Estoy en una cafetería. He tomado una de las mesas y espero a que me atiendan. Tardan. Frente a mí en otra mesa, una mujer me da la espalda. Se sentó después de mí, pero no alcancé a ver su rostro. Lo puedo imaginar y lo imagino tocado de una moderada juventud. La mujer está sola. Lleva puesto un abrigo impermeable sobre el que cae en desorden su cabello rubio. Entonces, se quita el impermeable y deja al descubierto su espalda. Lo que veo quiebra mis expectativas. Su piel parece una fina película de plástico que se arruga como desprendida de sus flácidos músculos. No hallo la tersura esperada, la carne prieta. Una extraña tristeza, una dura certeza me embarga de repente. Ninguna lozanía escapa al tiempo, ningún descreimiento, ninguna audacia. Imagino que ningún hombre ha de desearla ya.

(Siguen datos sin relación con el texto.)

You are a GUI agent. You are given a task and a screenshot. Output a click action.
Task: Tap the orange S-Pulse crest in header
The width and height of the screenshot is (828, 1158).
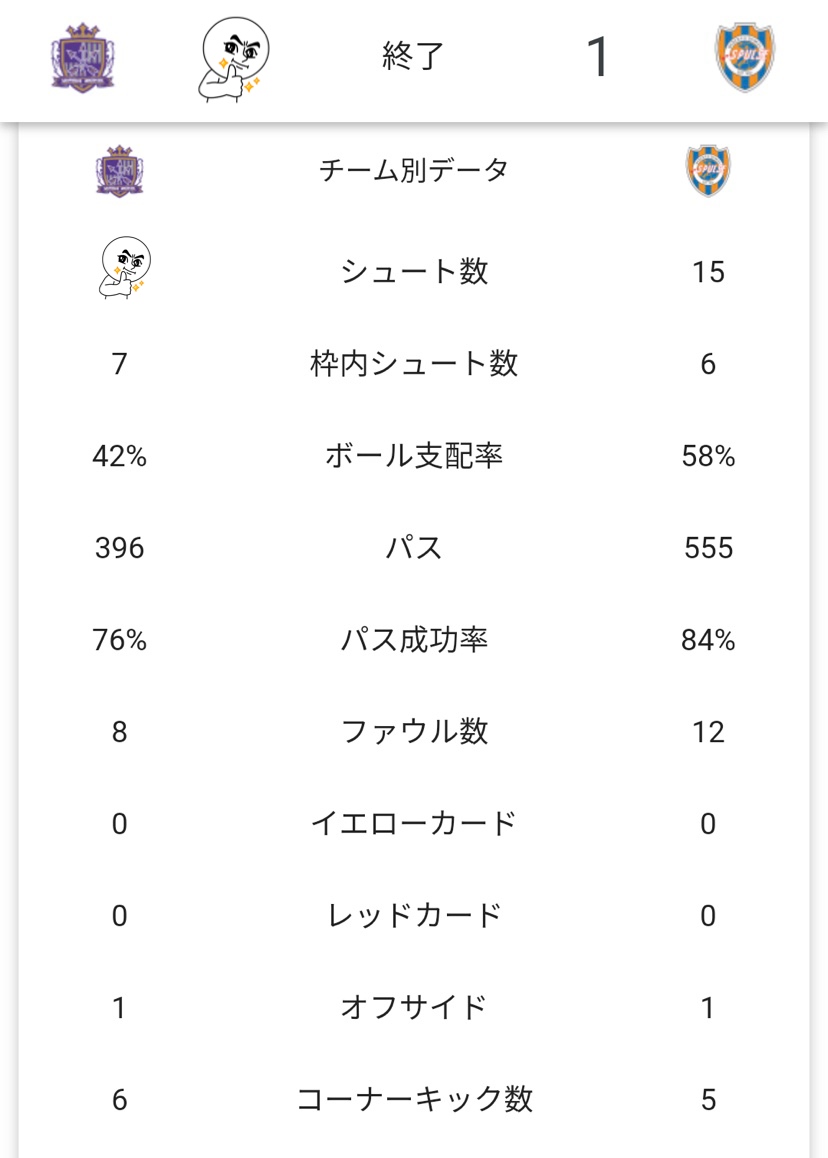click(x=746, y=58)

Es casi de noche. Sin duda, volverá a su apartamento y dormirá sola en una cama. Nadie la llamará en mitad de la noche con urgencia. A la mañana siguiente, se despertará para hacer su ronda precisa, sin demoras, ni sobresaltos. Todo lo que haga estará siempre bien, como de ella se espera, tácitamente condenada a la corrección.
En el cristal azogado de esa espalda, asoma de golpe todo mi destino.
David Galán Parro
29 de septiembre de 2025
…👌 Muy buen relato.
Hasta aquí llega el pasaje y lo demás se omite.